If there is not a major response to these disasters soon, it will be too late for countless victims of starvation and disease.
corroded yemen flag

Oxfam reports that Yemen’s cholera epidemic is now the worst on record:

Yemen is suffering from the world’s largest cholera epidemic on record, Oxfam said on Friday morning.

The organisation documented more than 360,000 suspected cases of cholera in a three-month period, topping Haiti’s 340,000 cases after an earthquake in 2011.

Oxfam said that 2,000 people have died from the disease since the start of the outbreak in April.

“It is quite frankly staggering that in just three months more people in Yemen have contracted cholera than any country has suffered in a single year since modern records began,” said Nigel Timmins, Oxfam’s humanitarian director.

Yemen’s multiple, overlapping crises daily grow worse. Widespread malnutrition and near-famine conditions make the population vulnerable to preventable disease, and those conditions continue to worsen as the coalition blockade continues and the coalition refuses to allow new cranes to be brought in to the port of Hodeidah after their bombing campaign destroyed or damaged the old ones. The spread of preventable disease has been hastened by collapsing public services and lack of clean drinking water, and the delivery of needed treatments is made difficult or impossible because of the devastated health care system and ruined infrastructure. Ten days ago, there were over 300,000 suspected cases of cholera, and now there are more than 360,000. There will be many more tens of thousands of cases by the end of the month, and potentially a hundred thousand more beyond that in another month if things continue as they have.

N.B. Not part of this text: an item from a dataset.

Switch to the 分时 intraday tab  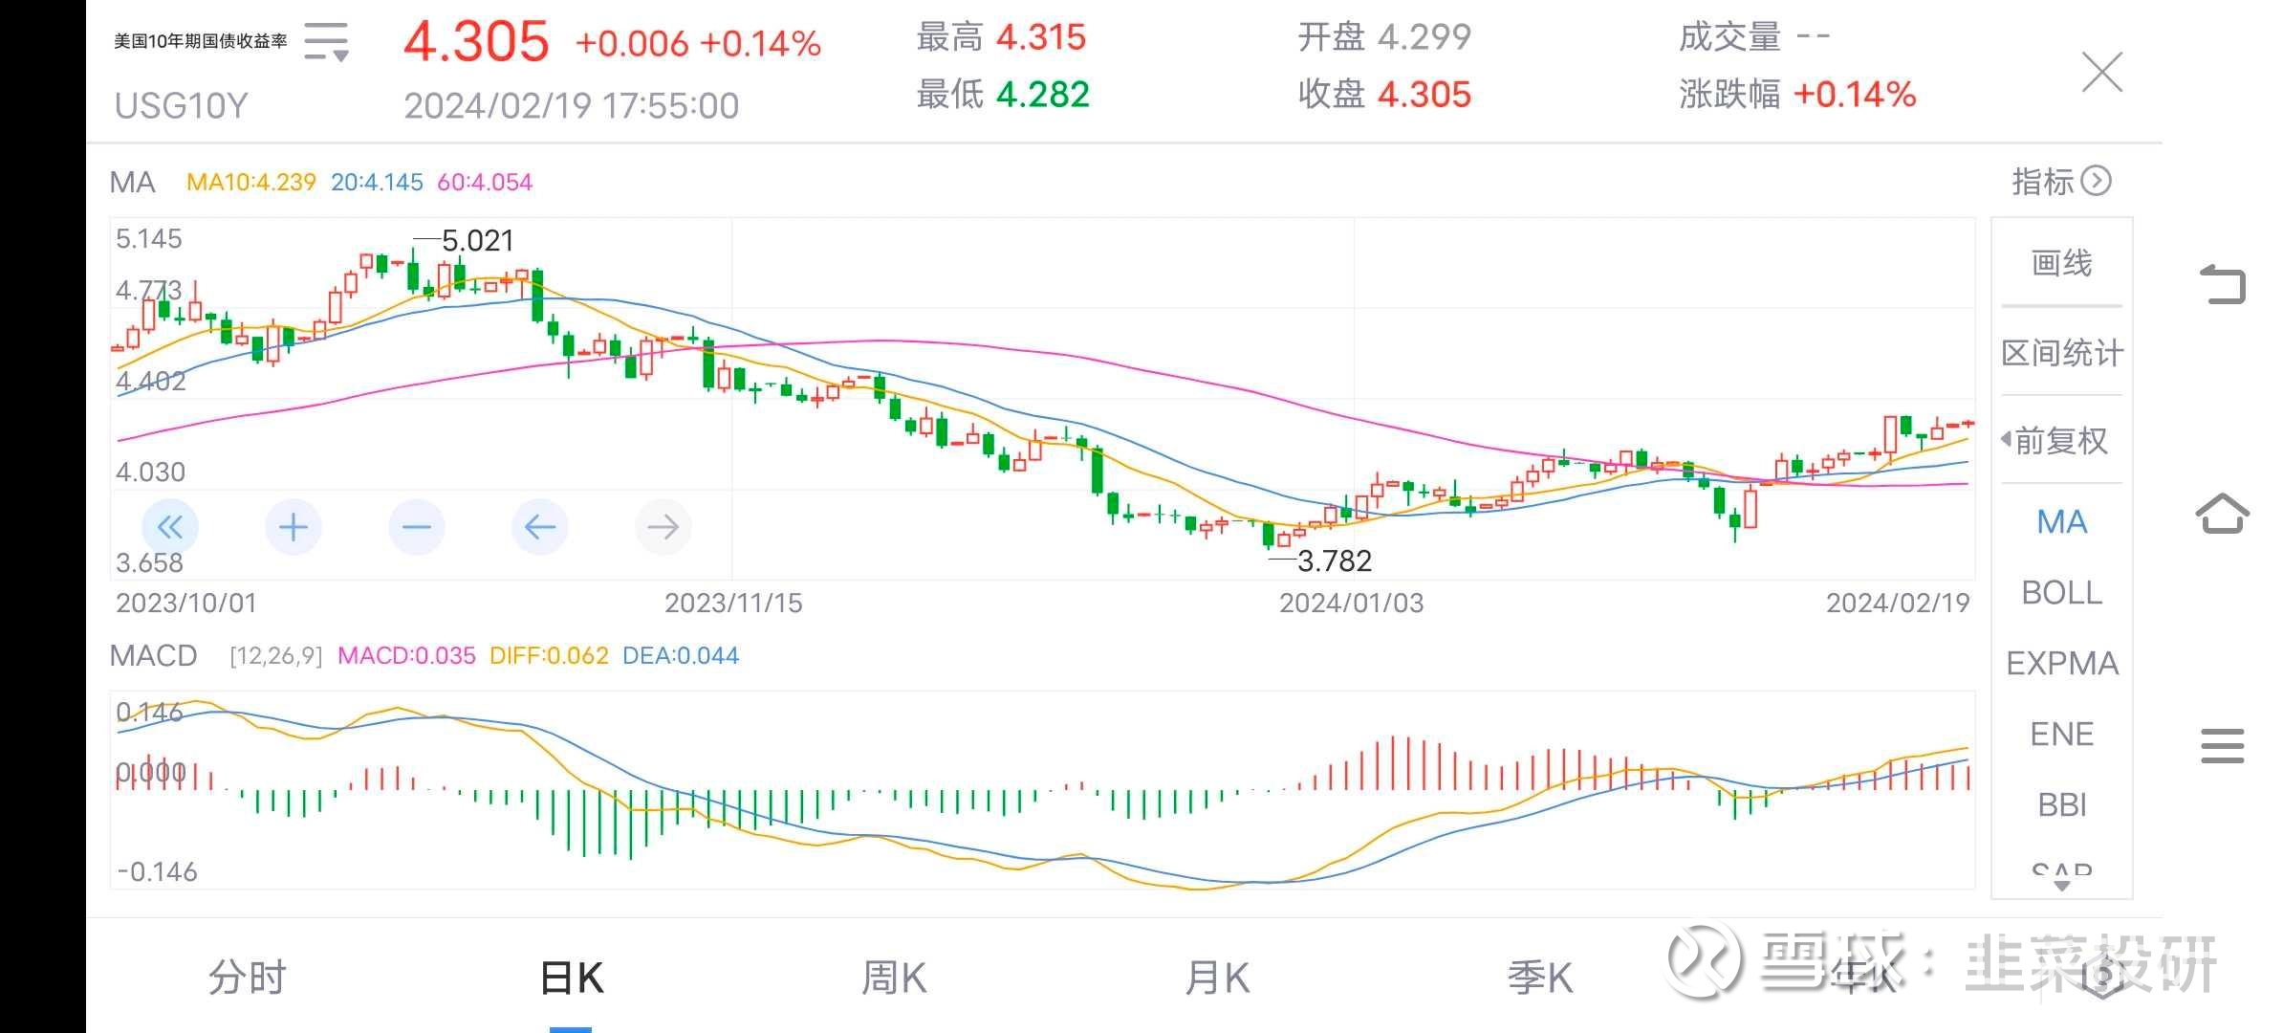pos(247,978)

Both famine and disease could still be halted if there were an emergency international response to combat these disasters, but it would require a drastic about-face from the U.S. and its clients and a dramatic increase in funding for relief efforts. The alarms about Yemen’s crises have been blaring for years, and very few have paid any attention. If there is not a major response to these disasters soon, it will be too late for countless victims of starvation and disease.

It is no wonder that the coalition bars journalists from flying to Sanaa on U.N. flights, because they want as few witnesses to what they have done to Yemen getting word out to the rest of the world. Yemen’s multiple crises are all man-made, and they have combined to create the worst humanitarian disaster in the world. The Saudi-led coalition and its Western patrons are among the chief authors of nightmarish conditions that threaten the lives of millions of innocent civilians.